Chat and Decisions
OpenJev supports two ways to answer. Chat generates text in the usual conversation. Decisions returns a choice, a yes/no probability, or an ordered score about content you supply.
Choose a mode
Section titled “Choose a mode”Load OpenJev from /models, then type /mode and choose Decisions. You can also use /decide or start with:
localcode --mode decisionsIn the decision screen, enter a question and optional content. Choose an answer type:
| Type | Input | Result |
|---|---|---|
| Yes / no | A question such as “Was the customer charged twice?” | Probabilities for yes and no |
| Choice | Between 2 and 52 different labels, one per line | A selected label and probabilities for every label |
| Score | Between 2 and 10 levels, lowest to highest | Probabilities for each level and a weighted score from zero to the last level’s index |
Optionally enter a PNG, JPEG or WebP image path, up to 5 MB. Image decisions require OpenJev’s vision projector. Select Run decision to evaluate; Back to chat returns to the conversation you left. Chat is the default on each launch.

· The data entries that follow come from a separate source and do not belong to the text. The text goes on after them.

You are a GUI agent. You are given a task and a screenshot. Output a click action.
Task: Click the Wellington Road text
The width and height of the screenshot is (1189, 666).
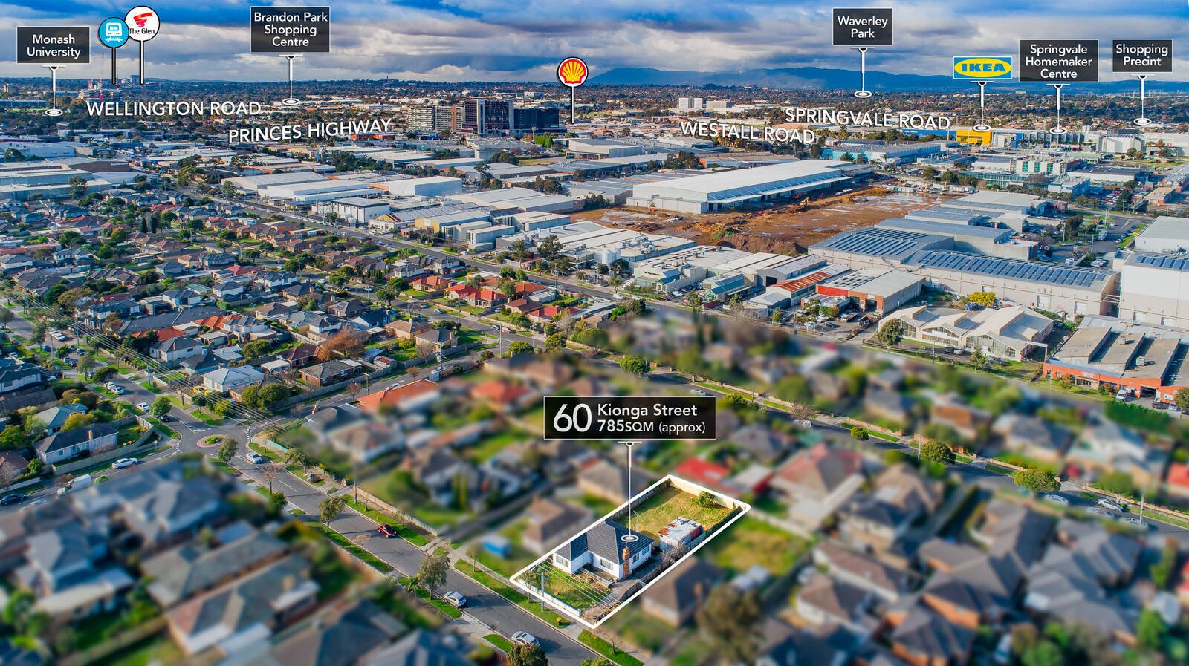tap(173, 108)
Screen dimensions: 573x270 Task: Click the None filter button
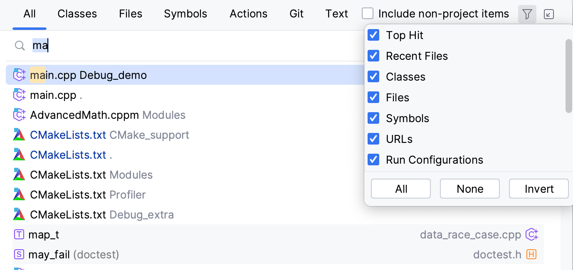click(469, 189)

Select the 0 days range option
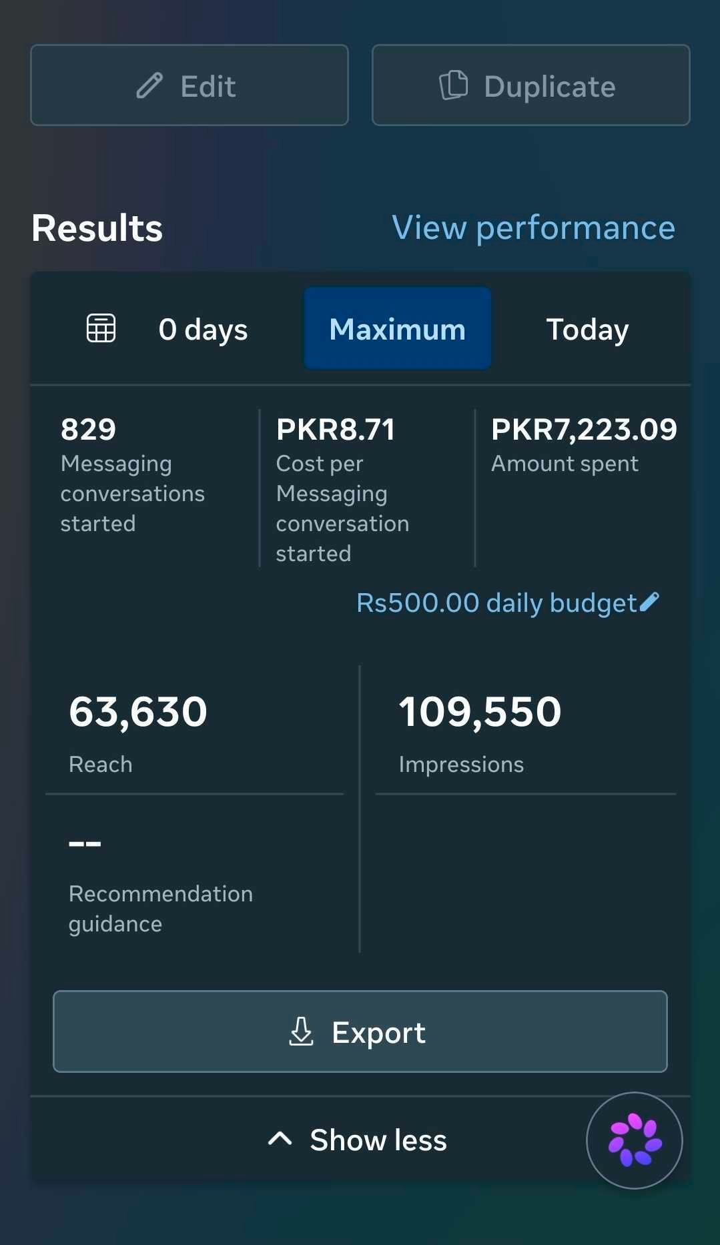pos(203,330)
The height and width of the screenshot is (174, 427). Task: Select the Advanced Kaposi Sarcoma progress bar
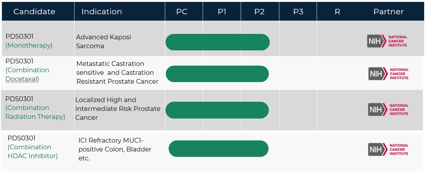pos(217,42)

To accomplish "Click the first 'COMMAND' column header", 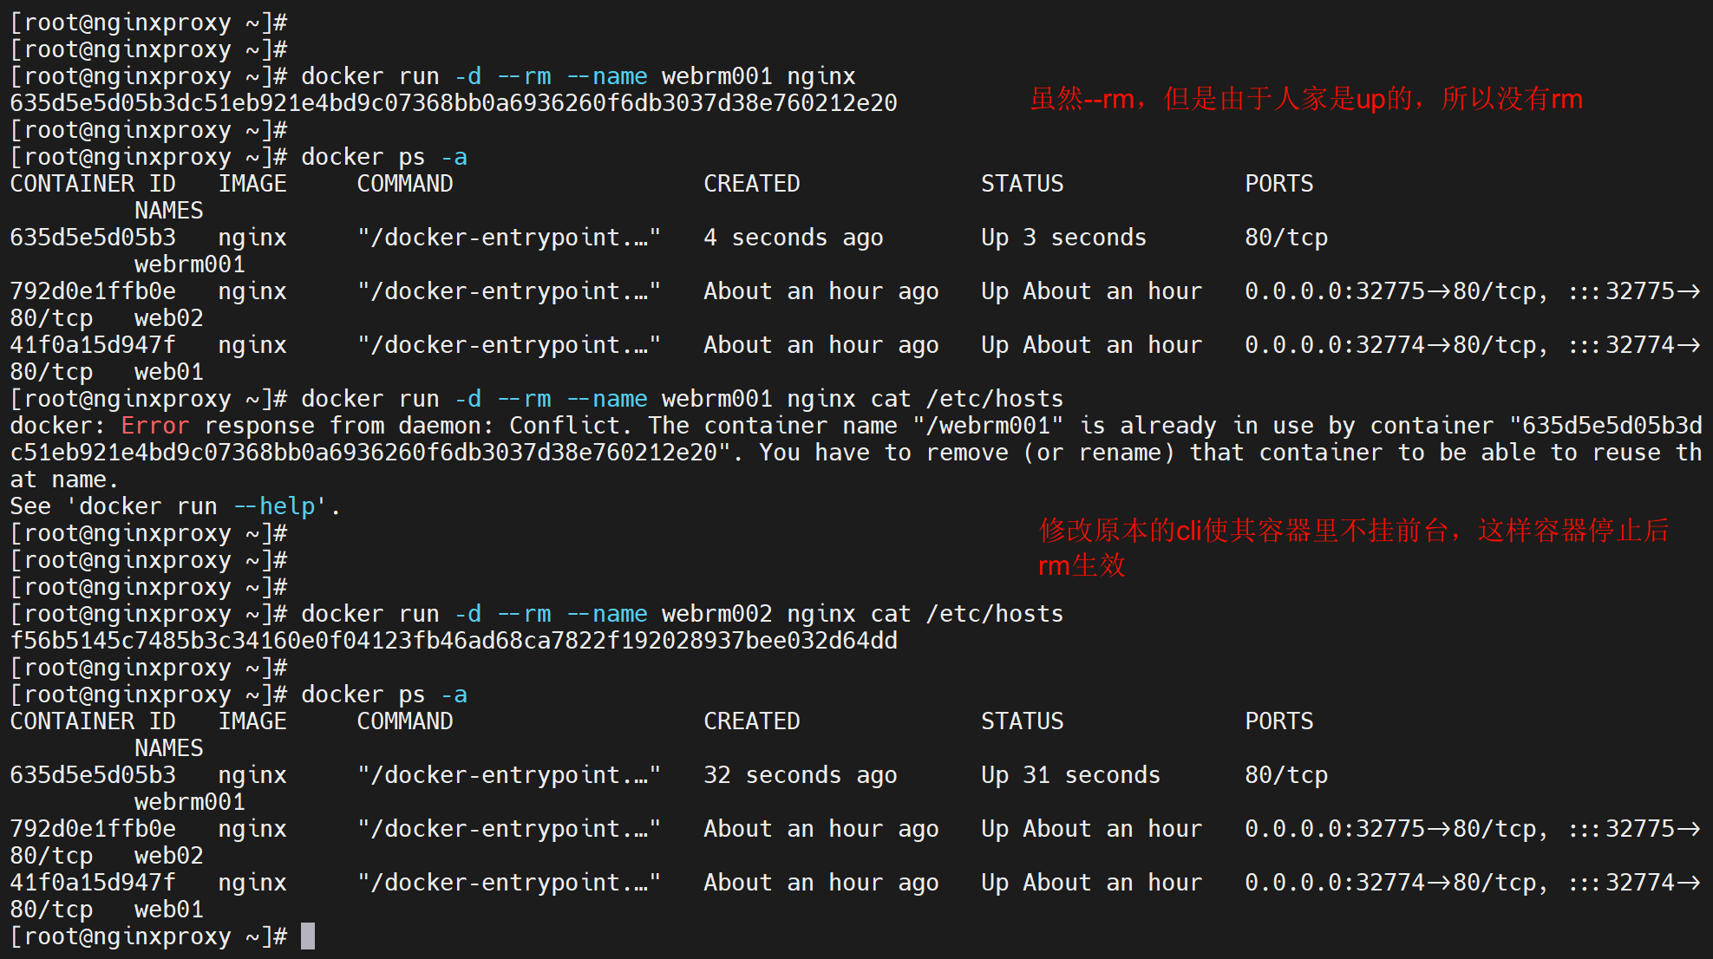I will (405, 184).
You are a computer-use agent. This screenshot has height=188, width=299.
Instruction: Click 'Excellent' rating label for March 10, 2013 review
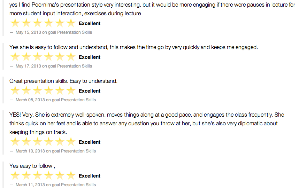[x=90, y=142]
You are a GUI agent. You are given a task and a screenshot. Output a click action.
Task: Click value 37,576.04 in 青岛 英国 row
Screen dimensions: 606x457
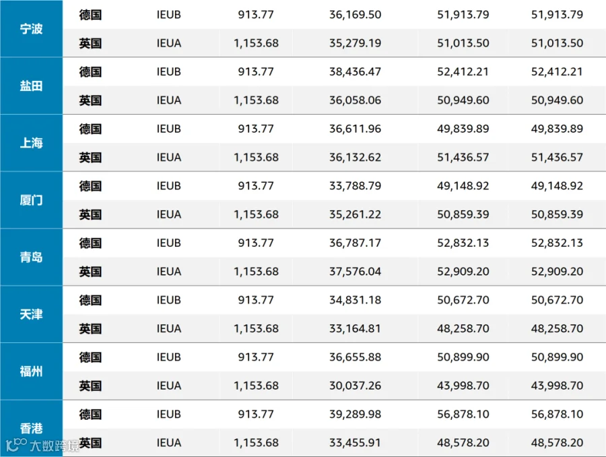[x=355, y=272]
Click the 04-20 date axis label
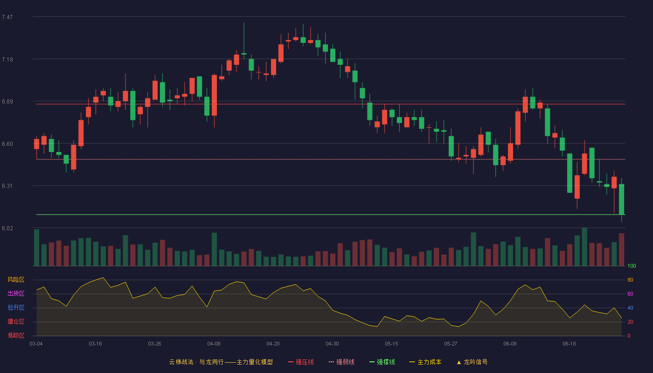 273,344
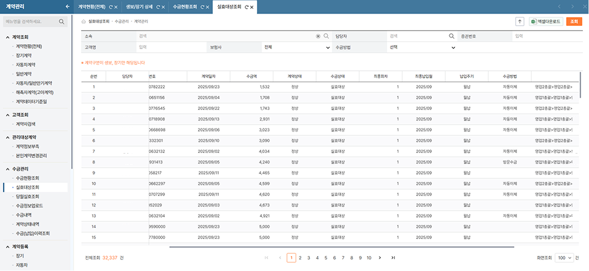Open the 화면조회 rows-per-page dropdown
The width and height of the screenshot is (589, 271).
click(x=563, y=257)
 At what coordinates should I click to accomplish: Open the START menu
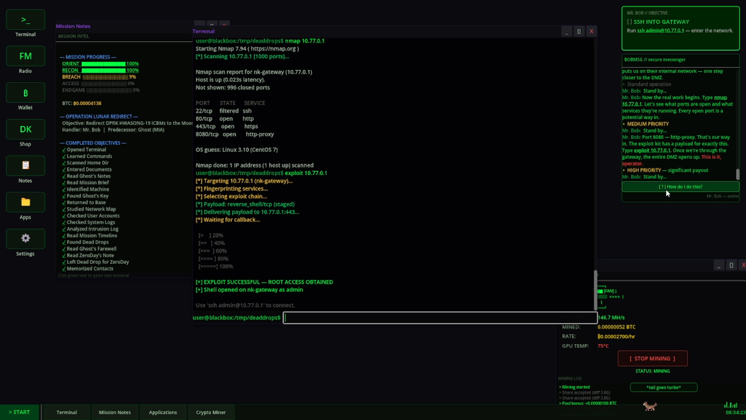pos(19,412)
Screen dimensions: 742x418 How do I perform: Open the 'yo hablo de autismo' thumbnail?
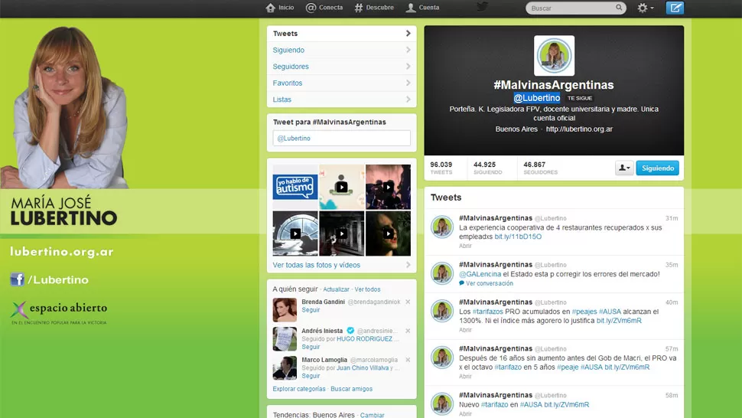point(295,187)
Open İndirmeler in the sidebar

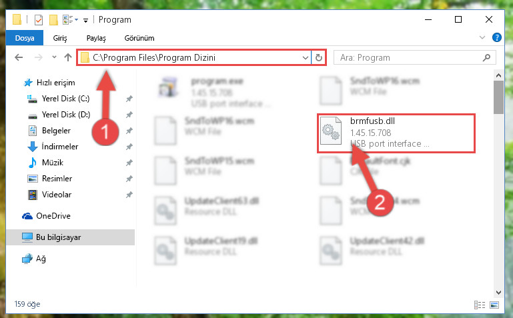pyautogui.click(x=60, y=147)
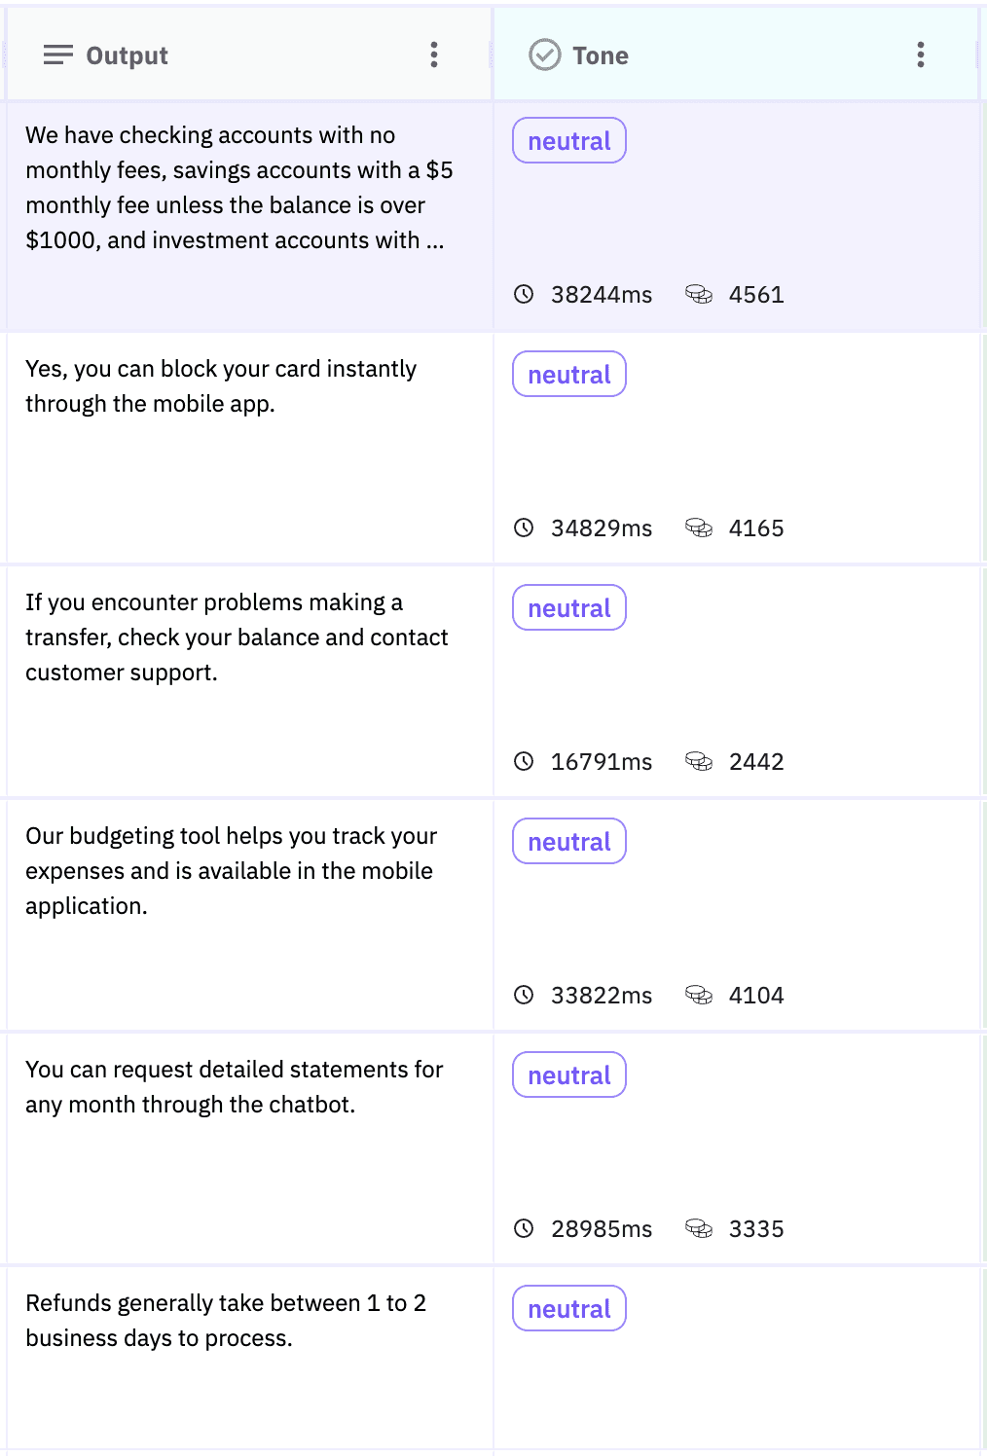
Task: Click the 34829ms latency value
Action: click(602, 528)
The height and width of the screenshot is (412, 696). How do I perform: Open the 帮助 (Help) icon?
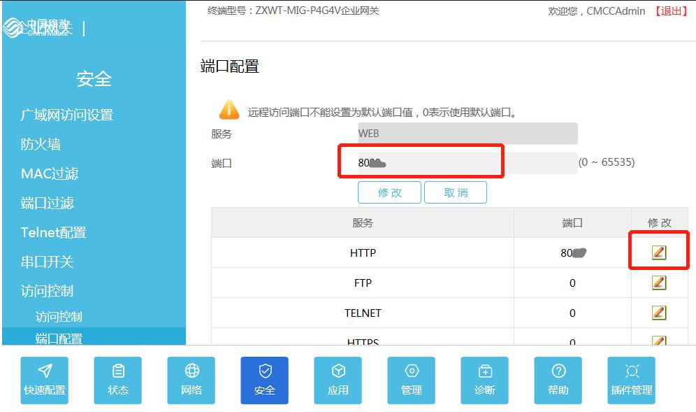click(558, 380)
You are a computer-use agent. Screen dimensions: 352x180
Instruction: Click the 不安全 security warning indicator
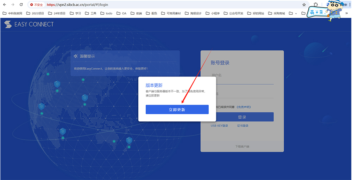pyautogui.click(x=37, y=5)
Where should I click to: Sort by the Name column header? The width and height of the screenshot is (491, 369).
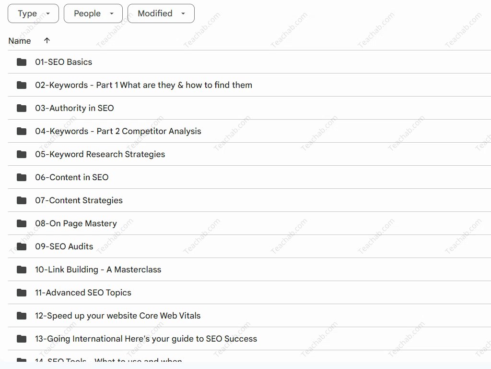20,41
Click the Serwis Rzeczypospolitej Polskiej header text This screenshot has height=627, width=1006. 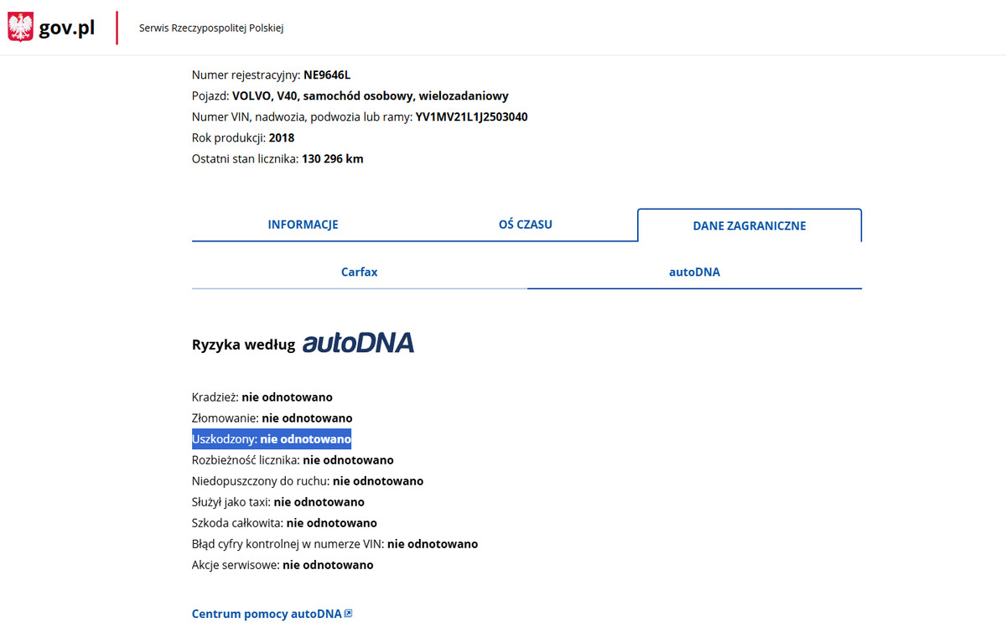coord(211,29)
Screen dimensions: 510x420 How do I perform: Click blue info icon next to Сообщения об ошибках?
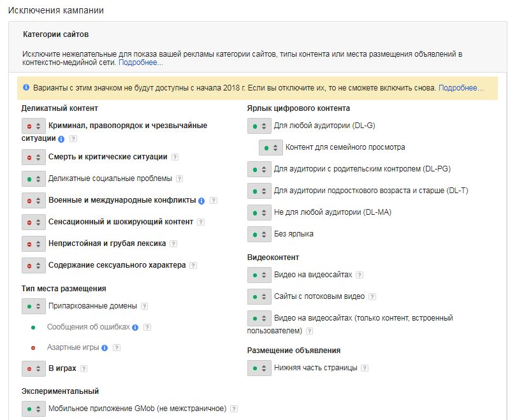pyautogui.click(x=135, y=328)
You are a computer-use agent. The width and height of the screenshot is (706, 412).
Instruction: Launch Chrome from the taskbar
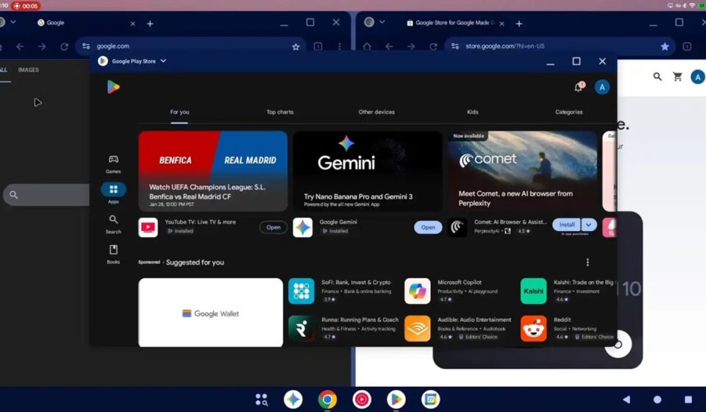[327, 399]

Decisions call /v1/systemone directly through the authenticated local supervisor. They do not send a chat prompt, execute coding tools, or take actions. The form and result stay in the current interface’s memory; switching back preserves your chat session. A model switch during evaluation invalidates its result.
The windows share the loaded model. Decisions currently require OpenJev; other models produce an explicit error. There is no automatic fallback to a text answer.
Use the CLI
Section titled “Use the CLI”Keep LocalCode open with OpenJev loaded, then run:
localcode decide --question "Which team should handle this?" \ --type choice --option billing --option delivery \ --state "I was charged twice for the same order."The command prints JSON with the model, answers and usage. --type yes-no is the default. Repeat --option for each choice or score level. Use --state-file PATH for UTF-8 content, or --image PATH for an image. Run localcode decide --help for the full options.
For multiple questions in one request, use the Local API.
Interpret the result
Section titled “Interpret the result”Probabilities describe the model’s prediction. Check calibration and accuracy on your own examples before using them to route work; a high probability does not authorize an action. Score levels are ordinal, so a weighted score depends on the levels you supplied.
OpenJev’s weights use CC BY-NC 4.0. The catalog identifies their non-commercial license.